Filters#
Filters in Superset for Open edX Aspects are powerful tools that allow users to refine and customize their view of course and learner data. By applying specific criteria, users can isolate and analyze subsets of data, enabling more profound insights into course performance, learner engagement, and other vital metrics.
These filters provide a flexible and efficient way to:
Compare courses: Identify similarities and differences between courses.
Analyze learner behavior: Understand how learners interact with course content.
Identify trends and patterns: Discover trends in course performance and learner engagement.
Troubleshoot issues: Pinpoint areas where courses may need improvement.
By leveraging these filters, users can gain valuable insights into the effectiveness of their online courses and make data-driven decisions to improve the learning experience.
Their key functionalities are:
Customization: Users can create precise filters to meet their unique analysis needs.
Flexibility: Filters can be combined to create complex queries.
Efficiency: Quickly isolate relevant data for in-depth analysis.
Visualization: Filters can be integrated with visualizations to create informative dashboards.
Types of Filters#
There are three main types of filters in Superset dashboards:
Course Filters: These filters allow you to specify which courses you want to see data for. For example, in the following image, the course filters include Organization, Course Name, and Course Run, which are currently set to specific examples.

Time Filters: These filters allow you to specify the period you want to see data for. The “Date” filter in the image is currently set to “No filter.” There is also a “Time Grain” filter that you can use to change the time interval shown in the graph (e.g., day, week, month).

Individual Learner Filters: These filters on the Individual Learner Dashboard allow you to filter the enrollment, engagement, and performance information for a single learner in your course at a time. By default, no filter is applied to the Name, Username, or Email filter.

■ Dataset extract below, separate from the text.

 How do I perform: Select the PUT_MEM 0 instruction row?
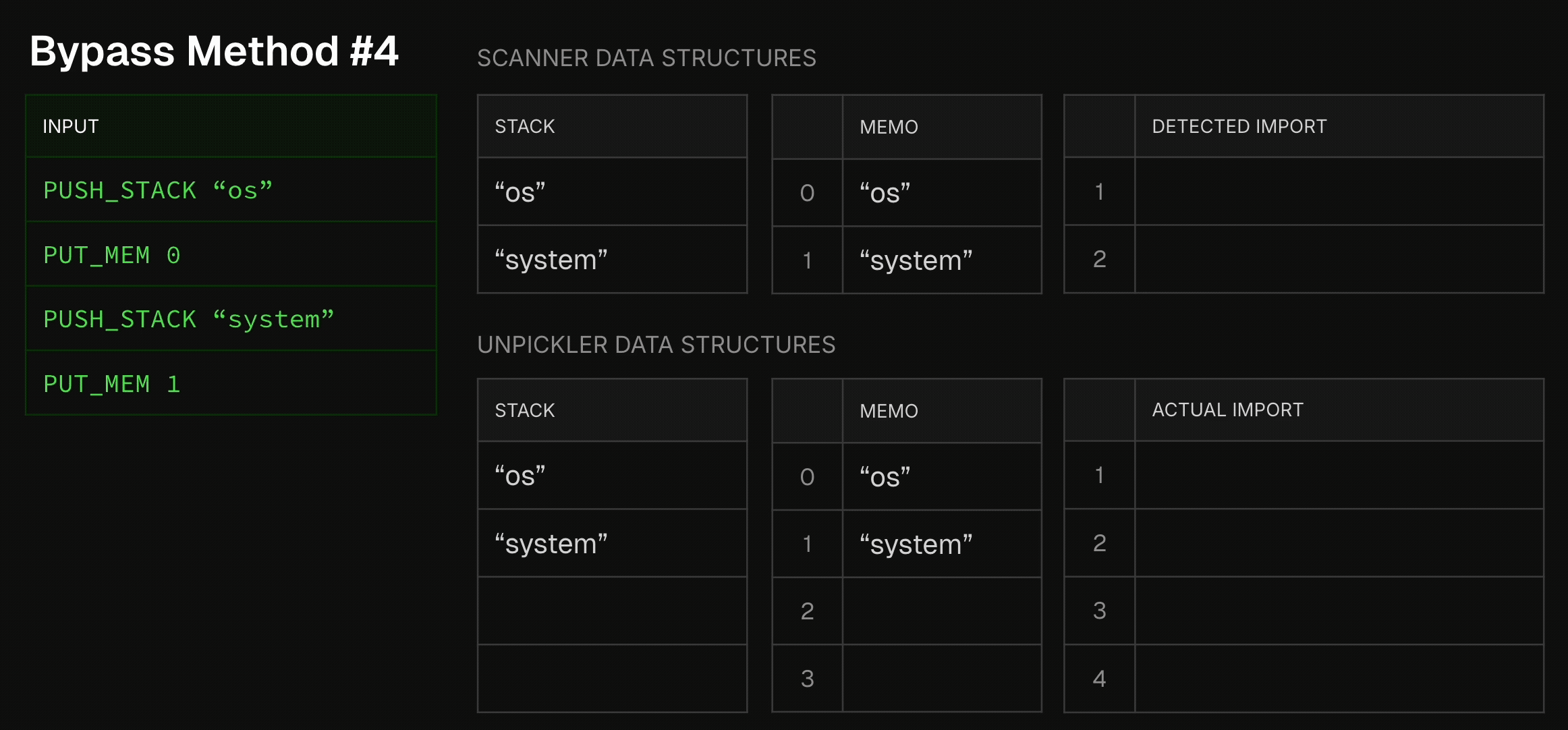[112, 255]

Filters for the Course Comparison Dashboard:#
The Course Comparison Dashboard has different filters that allow you to refine your search and compare and analyze the performance of other courses or versions of the same course. Let’s find the function of these filters.

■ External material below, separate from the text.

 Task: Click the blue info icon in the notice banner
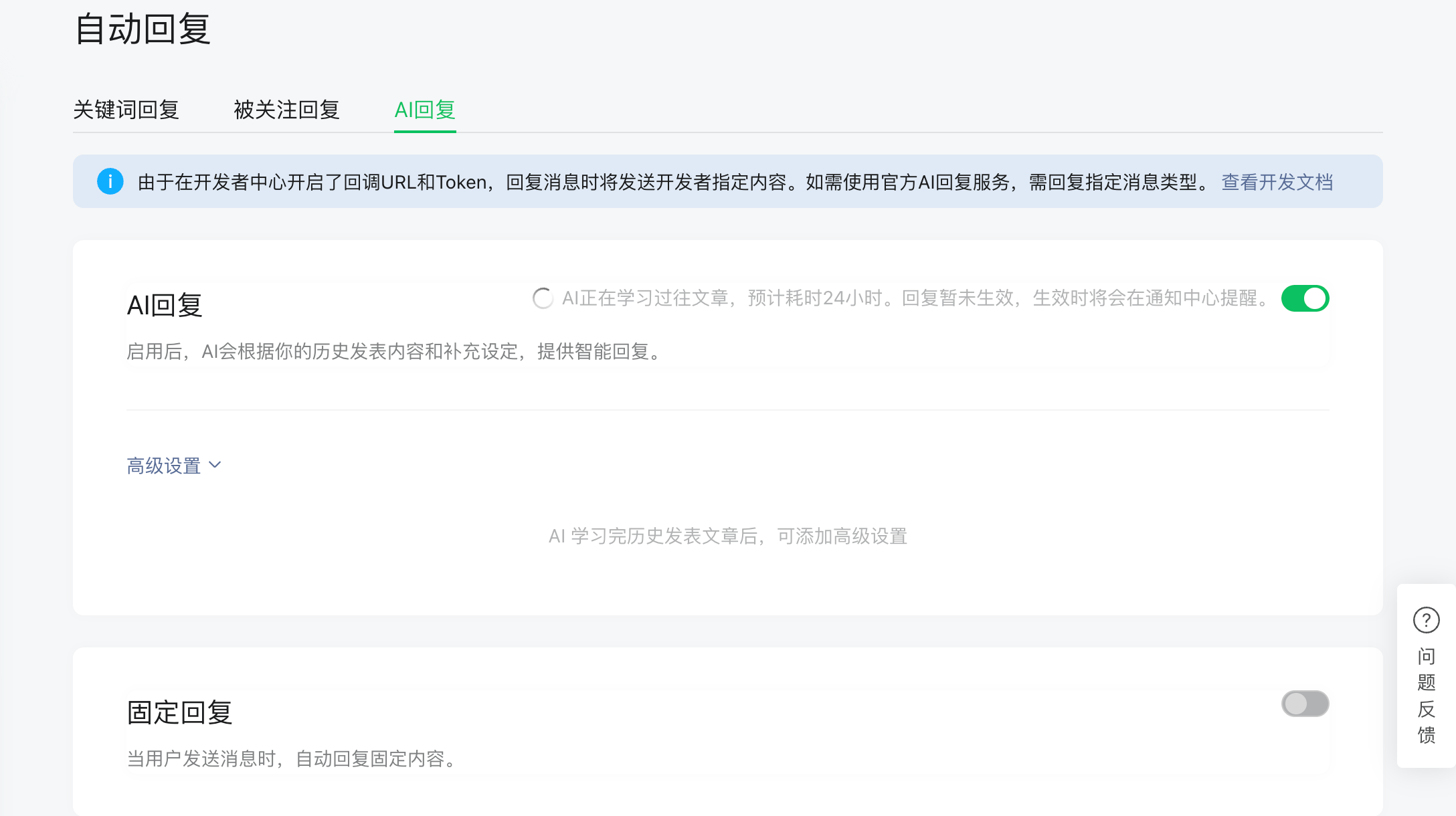[x=110, y=181]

Organization filter: This allows you to filter the courses or course runs you are viewing and comparing throughout the Course Comparison Dashboard by the Organization with which the course or course run is associated. You can filter this by multiple organizations or leave the filter blank to compare courses or course runs across the instance.
Tag Filter: This filter will allow you to filter the course and course run data in this dashboard by courses with one or more filtered tags applied to the entire course. For example, if you wish to see all of your microbiology courses, use a microbiology course level tag filter to compare only courses and course runs that share the microbiology tag. You can filter by multiple tags. For example, you can filter on biochemistry and microbiology. The resulting courses and course run on this dashboard will include all courses with the biochemistry, or the microbiology tag or courses or course runs that have both tags applied to the whole course/course run. This filter will only work for instances running the Redwood Release or later.
Course Name filter: This filter allows you to filter the courses or course runs you compare by one or more courses. Applying a course filter and navigating to the Run Metrics tab in the dashboard can be a powerful way to compare all runs of the same course.
Course Run filter: This allows you to filter the course you compare by one or more course runs.

Additional Considerations About Filters:#
Data granularity: The granularity of the data available for filtering will vary depending on the specific implementation of Superset for Open edX Aspects.
Performance: The performance of filters can be impacted by the size and complexity of the dataset.
In essence, filters in Superset for Open edX Aspects are essential tools for data exploration and analysis, providing users with valuable insights into the performance of their online courses.